@gabrieldance @digidave @pilhofer would love some suggestions and readings "why CMS' matter to newsrooms/content in student-friendly prose.
— Nikki Usher Layser (@nikkiusher) January 6, 2017
Once while quarreling with a developer over CMS priorities I was told “hey, do I come to your team and tell you how to write stories.” And my immediate response was “yes, that’s exactly why we are discussing the CMS features.”
Technical features of a CMS dictate editorial. It’s as simple as that.
Almost everyone intuitively understands this when they think about the CMS’ they engage with on the daily. We don’t classify Facebook’s compose box as a CMS, but that’s what it is. It’s an “open” CMS where anyone can get functionality by signing up.
Most newsrooms have a “closed” CMS and only employees have access. But let’s focus on the open CMS’s for now, since they are a common technological touchstone.
The difference between Twitter and Instagram is ALL in the CMS. One starts with text, limits you to 140 characters and over time has allowed you to include multimedia. The other starts with a picture and you can add text only as a comment, but you have unlimited characters in those comments.
This is why we recognize an Instagram post for what it is and a Tweet for what it is. Take the design away and I suspect people would still be able to recognize which platform a piece of content was published with — because it fits the CMS better. That is called “Platform Intelligence.”
Technology and editorial are two sides of the same coin. If you want to do something unique from an editorial front, you may have to create a custom CMS.

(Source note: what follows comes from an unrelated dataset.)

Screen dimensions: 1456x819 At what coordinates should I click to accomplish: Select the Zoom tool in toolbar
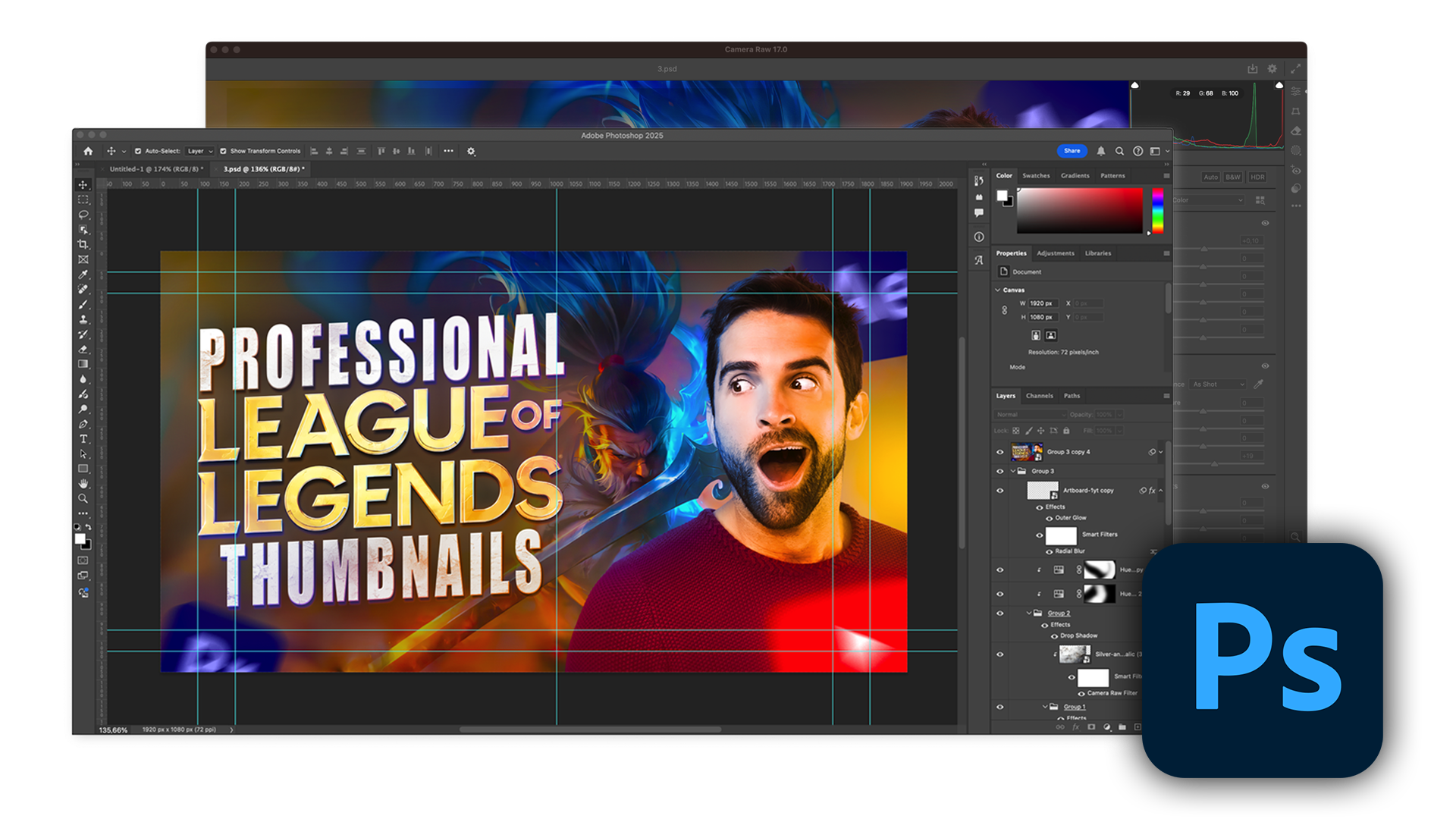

When Circa wanted to “atomize the news” that meant creating a CMS where “the article” was not the base of production.
While I’ve never seen “Chorus” the CMS of Vox, I’m confident the “Stacks” feature that was heralded when Vox launched was a core feature of the CMS.
Conversely, if you change something on the CMS, that will have an impact on editorial.
If Twitter changed its compose box to have no character limit, the “editorial” tone of Tweets would change. When Instagram allowed for 15 second videos, the nature of the content changed. Same for any change made on Facebook, Snapchat, etc.
If you are in the business of editorial, you must understand the publicly available CMS’s (social networks) and how they shape tone, content. This is a great opening to think about your own news organizations CMS and how it dictates the content your organization produces.
Another analogy: 50 years ago a reporter would work on a story. He/She would go back/forth with their editor and after a few rounds, it would be passed on to a copy editor and finally a page designer.
The page designer is really the first person to think about “product.” They were the first to really engage with a “CMS” (the analogue CMS for print at least). The reporter was divorced from this and really didn’t care besides hoping their content was as close to the front page as possible.
Today, the reporter, through the CMS, touches the product. It started with WYSWIG editing (‘what you see is what you get’) but has evolved from there.
Where you decide to publish, if a choice, should reflect the editorial you want to accomplish. Imagine if I tried to respond to Nikki on Snapchat!?!?
The features you fight for in a CMS reflect your future editorial aspirations.